First, let's find the heat transferred between the nickel and water:
q_ni = m_ni * c_ni * ΔT_ni
Here, m_ni is the mass of the nickel (15.0 g), c_ni is the specific heat capacity of nickel (0.444 J/g°C), and ΔT_ni is the change in temperature.
Next, let's find the heat transferred between the water and nickel:
q_wa = m_wa * c_wa * ΔT_wa
Here, m_wa is the mass of the water (55.0 g), c_wa is the specific heat capacity of water (4.18 J/g°C), and ΔT_wa is the change in temperature.
Since heat lost by the nickel is gained by the water, we can equate the two equations:
q_ni = -q_wa
m_ni * c_ni * ΔT_ni = -m_wa * c_wa * ΔT_wa
Substituting the given values:
15.0 g * 0.444 J/g°C * ΔT_ni = -55.0 g * 4.18 J/g°C * ΔT_wa
Now, let's solve for the change in temperature of the nickel (ΔT_ni):
ΔT_ni = (-55.0 g * 4.18 J/g°C * ΔT_wa) / (15.0 g * 0.444 J/g°C)
Now calculate the final temperature of the system by adding the change in temperature to the initial temperature of the water:
T_final = 23.0°C + ΔT_wa
2) To calculate the enthalpy change for the dissolution of NH4NO3, we will use the equation:
ΔH = q_solution / n
where ΔH is the enthalpy change, q_solution is the heat transferred to the solution, and n is the number of moles of NH4NO3.
First, let's calculate the heat transferred to the solution (q_solution):
q_solution = -(q_calorimeter + q_water)
Here, q_calorimeter is the heat absorbed by the calorimeter, and q_water is the heat absorbed by the water.
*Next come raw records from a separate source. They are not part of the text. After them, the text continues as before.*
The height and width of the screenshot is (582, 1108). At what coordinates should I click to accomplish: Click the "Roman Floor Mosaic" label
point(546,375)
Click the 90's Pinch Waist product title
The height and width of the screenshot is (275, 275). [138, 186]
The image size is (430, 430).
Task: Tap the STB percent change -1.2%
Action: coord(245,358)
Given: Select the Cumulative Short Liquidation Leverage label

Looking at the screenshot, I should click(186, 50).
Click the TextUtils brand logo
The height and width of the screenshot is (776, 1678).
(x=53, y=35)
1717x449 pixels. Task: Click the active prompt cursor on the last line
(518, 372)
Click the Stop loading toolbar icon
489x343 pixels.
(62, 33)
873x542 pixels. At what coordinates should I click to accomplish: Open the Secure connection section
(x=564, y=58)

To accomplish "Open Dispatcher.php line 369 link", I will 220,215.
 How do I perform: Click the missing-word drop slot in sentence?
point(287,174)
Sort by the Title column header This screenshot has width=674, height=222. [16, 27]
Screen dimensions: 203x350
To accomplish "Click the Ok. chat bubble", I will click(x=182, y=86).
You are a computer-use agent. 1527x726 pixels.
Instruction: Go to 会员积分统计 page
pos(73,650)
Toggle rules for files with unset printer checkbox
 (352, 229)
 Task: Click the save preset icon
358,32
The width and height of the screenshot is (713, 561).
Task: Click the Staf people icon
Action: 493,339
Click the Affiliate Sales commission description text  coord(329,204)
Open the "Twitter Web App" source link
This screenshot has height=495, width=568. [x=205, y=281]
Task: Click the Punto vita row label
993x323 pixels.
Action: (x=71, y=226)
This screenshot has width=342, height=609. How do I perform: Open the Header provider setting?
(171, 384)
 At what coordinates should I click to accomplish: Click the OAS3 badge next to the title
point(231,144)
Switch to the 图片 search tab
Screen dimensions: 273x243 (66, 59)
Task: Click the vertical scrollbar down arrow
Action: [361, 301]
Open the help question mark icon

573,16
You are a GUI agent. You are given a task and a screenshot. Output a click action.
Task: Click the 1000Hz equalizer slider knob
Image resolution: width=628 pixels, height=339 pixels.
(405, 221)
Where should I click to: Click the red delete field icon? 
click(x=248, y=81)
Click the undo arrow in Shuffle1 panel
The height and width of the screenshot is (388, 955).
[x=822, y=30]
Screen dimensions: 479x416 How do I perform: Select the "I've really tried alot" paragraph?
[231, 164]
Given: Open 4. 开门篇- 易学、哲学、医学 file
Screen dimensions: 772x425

The heat absorbed by the calorimeter (q_calorimeter) can be calculated using the equation:
q_calorimeter = m_calorimeter * c_calorimeter * ΔT_calorimeter
Here, m_calorimeter is the mass of the calorimeter, c_calorimeter is the specific heat capacity of the calorimeter, and ΔT_calorimeter is the change in temperature.
Substituting the given values:
q_calorimeter = 75.0 g * 4.18 J/°C·g * (23.34°C - 25.00°C)
Now, let's calculate the heat absorbed by the water (q_water) using the equation:
q_water = m_water * c_water * ΔT_water
Here, m_water is the mass of the water, c_water is the specific heat capacity of the water, and ΔT_water is the change in temperature.
Substituting the given values:
q_water = 75.0 g * 4.18 J/°C·g * (23.34°C - 25.00°C)
Finally, substitute the values of q_calorimeter and q_water into the equation for q_solution:
q_solution = -(q_calorimeter + q_water)
Now, to calculate the enthalpy change:
ΔH = q_solution / n
Here, n is the number of moles of NH4NO3. To find n, we use the molar mass of NH4NO3 and the given mass (1.60 g):
n = mass / molar mass
Calculate the molar mass of NH4NO3 using the atomic masses:
NH4NO3 = 14.01 g/mol (N) + 4 * 1.01 g/mol (H) + 3 * 16.00 g/mol (O)
Once we have n, substitute the values into the equation for ΔH to get the enthalpy change in units of kJ/mol.
That's it! You should now have the final temperature for question 1 and the enthalpy change for question 2.